Amritsar, Sep 20: A number of village situated along the 553 km long Indo-Pakistan border besides lacking basic facilities have a very low sex ratio Valtoha Block of Tarn Taran district situated near the international Indo-Pak border has a low sex-ratio of 865 which is far below the state ratio of 874 female childs to every 1000 male childs.
In some villages it is as low as 660 females and this is a matter of concern for the government. Perhaps one reason for this could be the lack of education facilities in the border areas.
Besides the low sex ratio the Valtoha area lacks alomost all basic facailites and could well be one of the most backwards areas of Punjab. The area lacks health facilities, is way behind in literacy and education and then there is the problem of drinking water and lack of irrigation facilities. .
These findings have been revealed in a Planning and Development report of the Block after an exhaustive survey conducted by Mr Balwinder Singh, Reader in Guru Ramdas School of Planning of the Guru Nanak Dev University (GNDU).
The report was recently submitted to Chief Minister Parkash Singh Badal by university Vice Chancellor Jairup Singh. The Chief Minister has suggested for the collection of more data to strengthen the economic productivity component of the survey.
Dr Balwinder Singh said that Dr J S Bajaj, Vice-Chairman of Punjab State Planning Board in this meeting evaluated the planning report minutely and gave his valuable suggestions which would be incorporated in the community survey.
Referring to the low sex ratio, Dr Balwinder Singh said besides the lack of educational facilities, there seems to a preference for the male child as is common through out Punjab. " However this preference could stem from the fact that life in the border areas of the state is difficult and only males could cope up with this", he said while pointing out that there are no ultra sound machines for determining the sex of a child in Valtoha town and residents normally avail of such facilities in the district headquarter towns.
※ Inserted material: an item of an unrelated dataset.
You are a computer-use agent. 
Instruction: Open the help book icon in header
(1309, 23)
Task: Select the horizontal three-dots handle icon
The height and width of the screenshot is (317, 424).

This block consists of 58 villages out of which four villages are uninhabitated. The total population of the block is 80,291 as per 2001 census.
The block has one of the lowest literacy rate of 34.8 per cent in Punjab. The adjoining blocks of Bhikiwind and Patti have a literacy rate of about 43 per cent.
The reports points out that being a border block it has locational disadvantage and the government should provide special concessions for development. Well connected by rail and road with Amritsar, it has great potential for socio-economic development.
The report has observed there is no ecological degradation in the area despite bad drainage or salinity. Eleven villages of the block are affected by floods from Sutlej river.
Referring to the poor health facilities, the report said that 41 villages had no health sub-centre and the residents of the area are dependent on quacks. Preliminary survey revealed that 27 villages had no chemist shop.
Regarding literacy and education, the report said that overall literacy rate in the block is as low as 41 per cent compared to 69.9 per cent in the state. The literacy rate in Jhggian Kalu village is just 4.8 per cent.
There is no degree college in the area and students have to travel an average distance of 32 kilometer for higher education.
Establishments of a girl's degree college with good connectivity was urgently needed, the report suggested.
The block also lacks Vocational Training Centres such as ITIs and Polytechnics. Twenty-nine primary and 17 middle schools have no headmaster and just 14 primary schools out of 38 have toilet facilities for girls.Buildings of 50 per cent primary school need immediate repairs.
The survey revealed that canals that enter this block from the Patti area needed to be repaired and cleaned as water does not reach the border villages. The agriculture land in 19 villages are on the Pakistan side of the border fence and the owners face a great deal of problems in cultivating and irrigating their land.